Soderling exit opens draw for Del Potro at Indian Wells
Soderling's exit at Indian Wells leaves the prospect of a Nadal-Del Potro semi-final

Another round of tennis in the sizzling high 80s at Indian Wells and another seed’s chances drain away like water into the desert sand.
Robin Soderling has been one of the form players of 2011. He came into the season’s first Masters with an 18-1 match-winning record and a tour-best three titles for the year. It is no accident, then, that he overtook Andy Murray at the start of the year and has stayed there ever since.
To add a little more sheen to his confidence, he also played a winning role in Sweden’s Davis Cup tie just 10 days ago.
But his third-round match against the more diminutive -by six inches -Philipp Kohlschreiber always promised to be a close affair.
There are certain match-ups that deliver a synergy beyond what the rankings promise. The first round encounter between Roger Federer and Igor Andreev was such a one.
The Russian has always pushed the Swiss hard, has taken a set in each of their three previous contests, and almost knocked Federer out of the US Open in 2008 in a three-and-a-half-hour five-setter. And Andreev gave Federer another test this week, pushing him to a 7-5, 7-6 victory.
The history between Soderling and the German has a similar edge. In four meetings, Kohlschreiber has won three, all in tie-breakers in the deciding sets. Then in their last meeting, just a month ago in the second round of Rotterdam, Kohlschreiber held match point for another win, but this time it was Soderling who closed out the match in, remarkably, another tie-breaker.
The difference seemed to come down to the evolution that Soderling has shown in his match temperament. He stays calm, remains confident and so finds it easier to close out the big points. In his current form, therefore, Soderling was the strong favourite to get the upper hand again.
Initially, it all went according the script and the Swede ran away to a 3-0 lead, but Kohlschreiber’s nimble, varied, all-court game always manages to undermine the powerful Soderling baseline game, and the German closed the deficit to 3-3.

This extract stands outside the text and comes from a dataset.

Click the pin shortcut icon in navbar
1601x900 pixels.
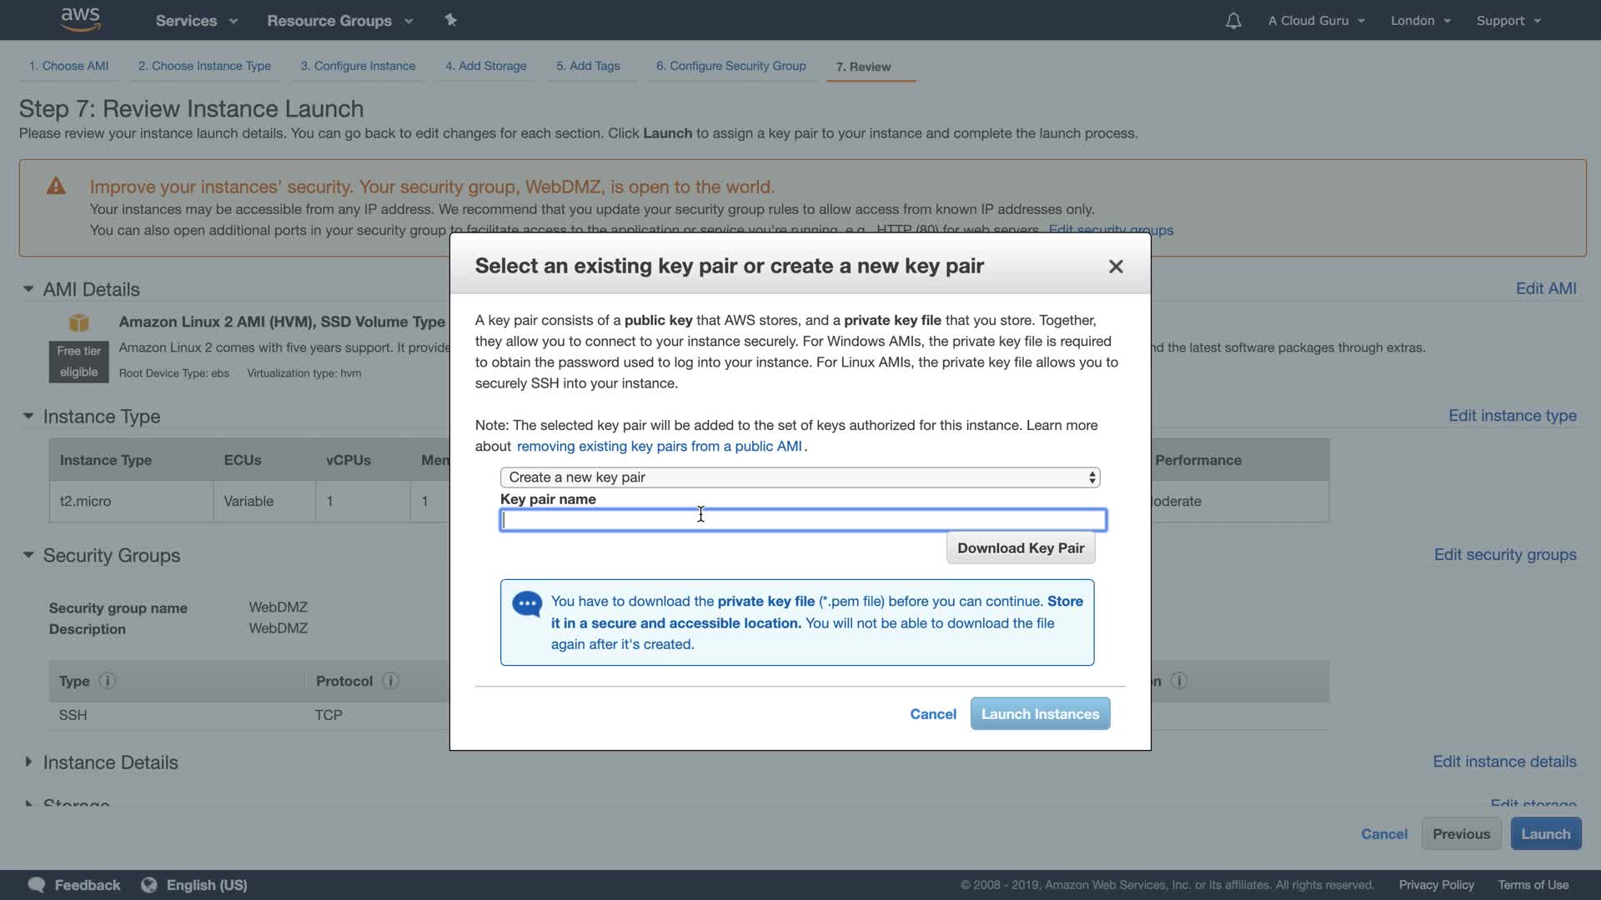click(x=450, y=20)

With another break of serve apiece, the two men headed to what has become their commonplace scenario: a tiebreak. Again, Soderling took the early advantage to lead 6-3 and held a further two set points before Kohlschreiber served it out, 10-8.
Apart from the sweetest of backhands from the Kohlschreiber single-hander firing winners to both sides of the court, it became apparent that Soderling had another problem: The trainer was called to massage the Swede’s left foot and ankle. Soderling had already pulled out of the doubles competition with illness and now it appeared that he was also carrying an injury.

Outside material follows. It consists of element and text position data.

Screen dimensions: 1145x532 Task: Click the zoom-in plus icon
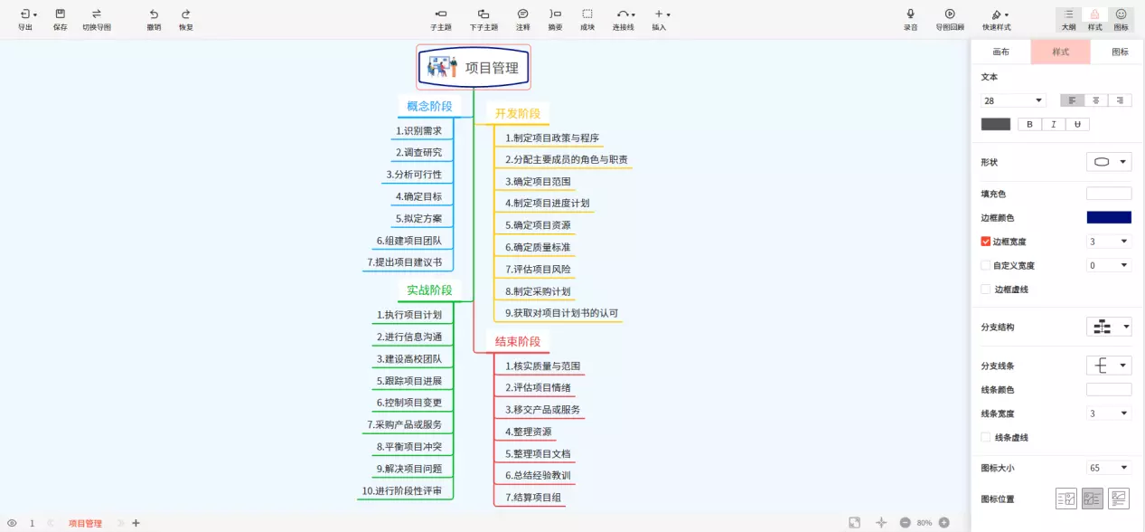[x=943, y=523]
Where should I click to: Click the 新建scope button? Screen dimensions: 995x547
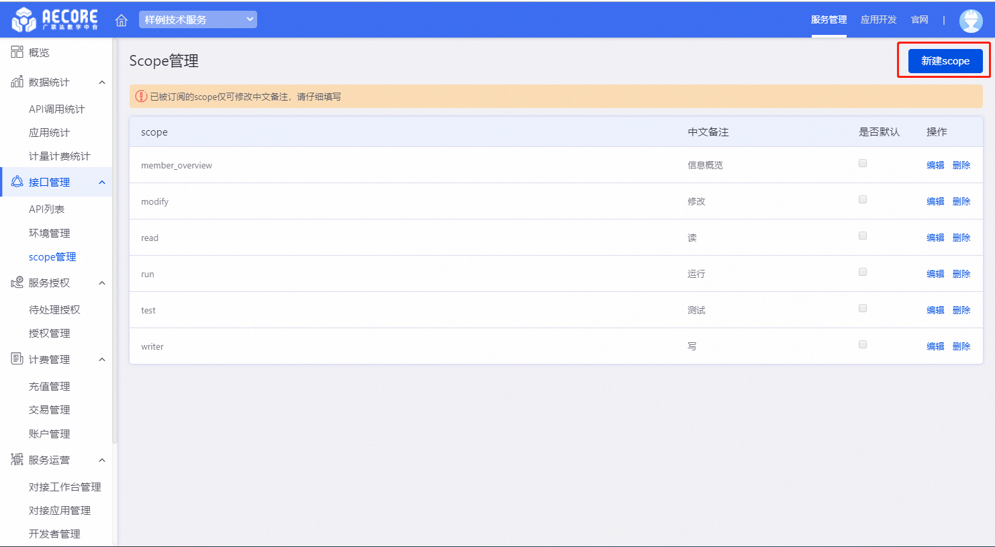[945, 61]
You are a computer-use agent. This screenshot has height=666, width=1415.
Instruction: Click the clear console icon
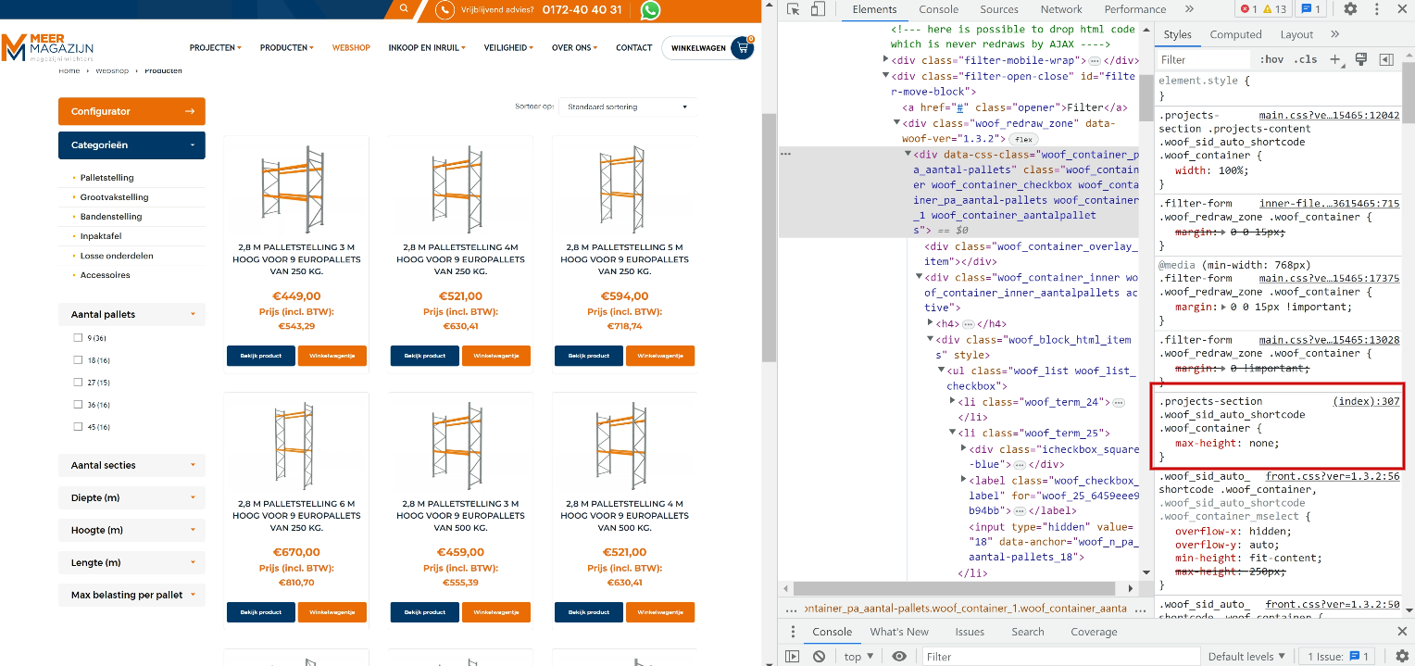[819, 656]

The Swede, though, is a fighter and it was a credit to him and the growing strength of his game that he went through the second set on near-equal terms. He did not looking comfortable, and had trouble chasing down the assortment of ground-strokes and volleys thrown his way by Kohlschreiber, yet he kept the score level until the middle of the set.
His resistance could be put down in part to stunning first serve stats for the set -81 percent to Kohlschreiber’s poor 38 percent -but Soderling’s movement was too limited to hold off a style of tennis that keeps him off balance even on a good day. At the first time of asking, Kohlschreiber converted a single break point to win the match 6-4.

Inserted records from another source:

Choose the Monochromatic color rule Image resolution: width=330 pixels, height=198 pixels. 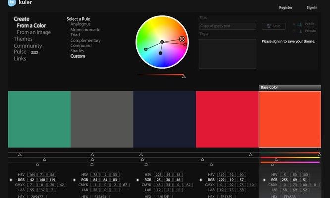[86, 29]
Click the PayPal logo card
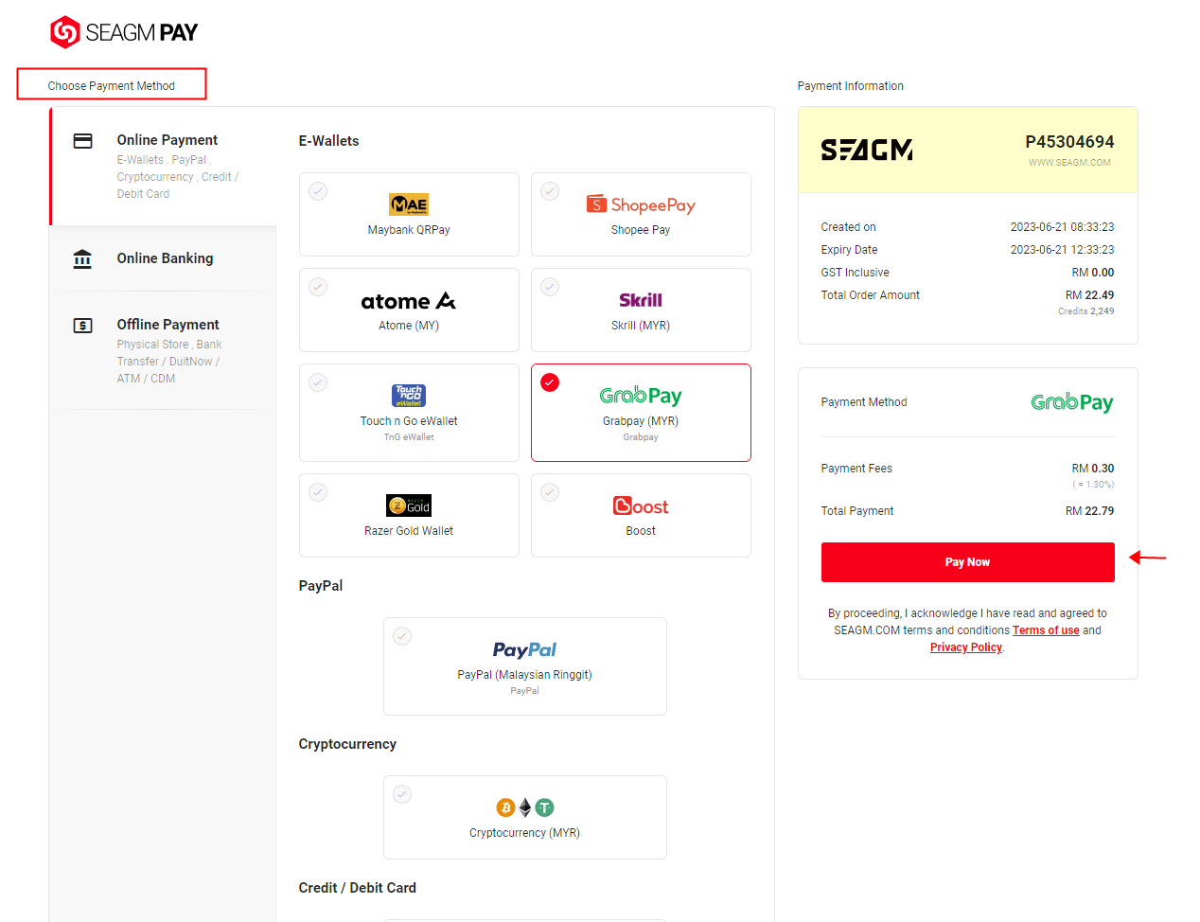 click(x=525, y=666)
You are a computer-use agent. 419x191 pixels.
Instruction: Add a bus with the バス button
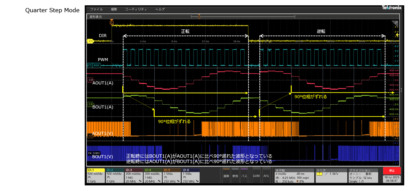coord(244,175)
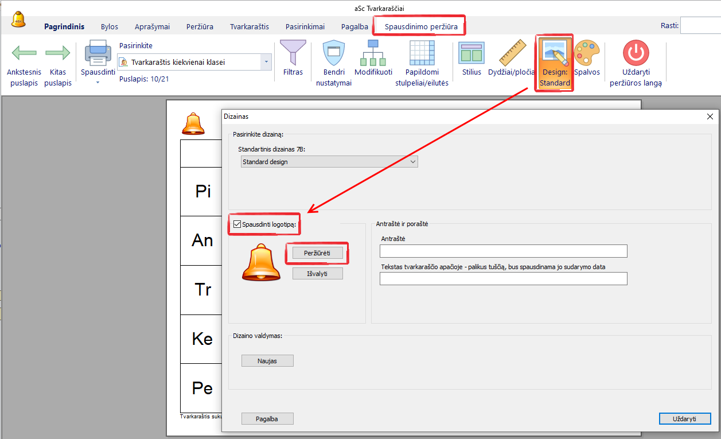Go to previous page with Ankstesnis puslapis arrow

tap(24, 54)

So the No4 seed joins Nos 5 and 6 in exiting from the top half of the draw, leaving Rafael Nadal to continue his serene progress without the prospect of a single seed in his path until the quarterfinals.
Once there, as seems likely from the dominant tennis he has produced in his early rounds, the highest seed he can face is fellow Spaniard, No23 Albert Montanes, who beat No11 Nicolas Almagro.
Soderling’s exit, hot on the heels of Murray’s first-round loss, opened up the other top-half quarter of the draw for the winner of what promised to be an exciting confrontation between two of the most talented 22-year-olds on the tour: Juan Martin Del Potro and Alexandr Dolgopolov.
Both are in hot form: the Argentine has a 13-4 win-loss record this year to the Ukrainian’s 13-6, but there the similarity ends. Their styles of play are like chalk and cheese: a bludgeon against a scimitar, a power game against unconventional flair.
However, Dolgopolov could not string his best tennis together against an Argentine who has begun to flower on the hot, hard courts of North America, and it was a straight sets win to Del Potro.
The next round, though, could be rather more interesting, as Del Potro attempts to break down the variety and tactics of Kohlschreiber where Soderling could not.
There’s a distance to go yet, but there remains on the horizon the fascinating prospect of a Nadal vs Del Potro semi-final.
Nadal may have won when they last met at Indian Wells in 2009, but the Argentine took his revenge in three further meetings that year: at the Miami Masters, the Montreal Masters and, most memorable of all, the semi-finals of the US Open. There is therefore much to whet the appetite should they meet on the American hard courts again later this week.